- **WYBRANY TEKST**
==*==

Skocz do zawartości

Emeryt i doładowywanie akumulatora


slawekw

Rekomendowane odpowiedzi

Moi Rodzice posiadają auto.

Jako że są na emeryturze, to jeżdżą dość rzadko (sklep, bazarek itp). Czasami auto stoi nie ruszane 2 tygodnie.

Rodzice mieszkają w bloku, mają miejsce parkingowe bez dostępu do prądu.

I co jakiś czas okazuje się, że akumulator padł.

Ojciec wykręca go wtedy z auta i zabiera do domu na podładowanie.

Ale nie jest to ani wygodne, ani bezpieczne dla auta.

Czy jest jakieś rozwiązanie w stylu "przenośny prostownik" do okazjonalnego doładowywania akumulatora bez wyjmowania go z auta ?

I nie chodzi mi o sprzęt typowo warsztatowy (na kółkach) tylko coś bardziej poręcznego i prostszego w obsłudze.

Odnośnik do komentarza
Udostępnij na innych stronach

> ani bezpieczne dla auta.

A w jakim niebezpieczeństwie jest samochód ?

> Czy jest jakieś rozwiązanie w stylu "przenośny prostownik" do okazjonalnego doładowywania

> akumulatora bez wyjmowania go z auta ?

> I nie chodzi mi o sprzęt typowo warsztatowy (na kółkach) tylko coś bardziej poręcznego i prostszego

> w obsłudze.

Assistance grinser006.gif

Kupić drugi akumulator na podmiankę, choć nie wiele to zmieni.

Jeśli ten aku jest stary to kupic po prostu nowy, trochę lepiej będzie to znosił.

Odnośnik do komentarza
Udostępnij na innych stronach

> A w jakim niebezpieczeństwie jest samochód ?

Ciągłe odłączanie/podłączanie aku może dobić elektronikę (to jest Fiat)

> Kupić drugi akumulator na podmiankę, choć nie wiele to zmieni.

> Jeśli ten aku jest stary to kupic po prostu nowy, trochę lepiej będzie to znosił.

Auto niewiele jeżdżone - nowy aku też będzie niedoładowany.

Ja myślałem o jakimś UPS + prostowniku z Lidla zostawionym na noc w aucie (sam kiedyś taki patent zastosowałem awaryjnie u siebie) - ale może jest gotowe rozwiązanie bardziej profi.

Odnośnik do komentarza
Udostępnij na innych stronach

> Ciągłe odłączanie/podłączanie aku może dobić elektronikę (to jest Fiat)

> Auto niewiele jeżdżone - nowy aku też będzie niedoładowany.

> Ja myślałem o jakimś UPS + prostowniku z Lidla zostawionym na noc w aucie (sam kiedyś taki patent

> zastosowałem awaryjnie u siebie) - ale może jest gotowe rozwiązanie bardziej profi.

Najprostszym, ale nieco upierdliwym rozwiązaniem jest dodatkowy wyłącznik który odłącza aku od samochodu.

Miałem taki problem bo latem jeżdżę innym autem niż zimą.

Jedno stoi prawie pół roku nie używane.

Odłączony aku po 1,5 miesiącu odpala samochód bez problemu.Wystarczy by pochodził 15 minut i znowu 1,5 miesiąca spokoju.

==*==

- **ZADANIE**
Proszę wypisać bez żadnych zmian fragment wątku o doładowywaniu akumulatora, który zaczyna się od słów zawierających „Ale nie jest” i kończy na „doładowywania akumulatora bez wyjmowania go z auta ?”.

- **DANE ŹRÓDŁOWE**
==*==

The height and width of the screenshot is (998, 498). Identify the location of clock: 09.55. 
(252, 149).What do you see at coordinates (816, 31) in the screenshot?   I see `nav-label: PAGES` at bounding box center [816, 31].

==*==

- **GOTOWE ROZWIĄZANIE**
Ale nie jest to ani wygodne, ani bezpieczne dla auta.

Czy jest jakieś rozwiązanie w stylu "przenośny prostownik" do okazjonalnego doładowywania akumulatora bez wyjmowania go z auta ?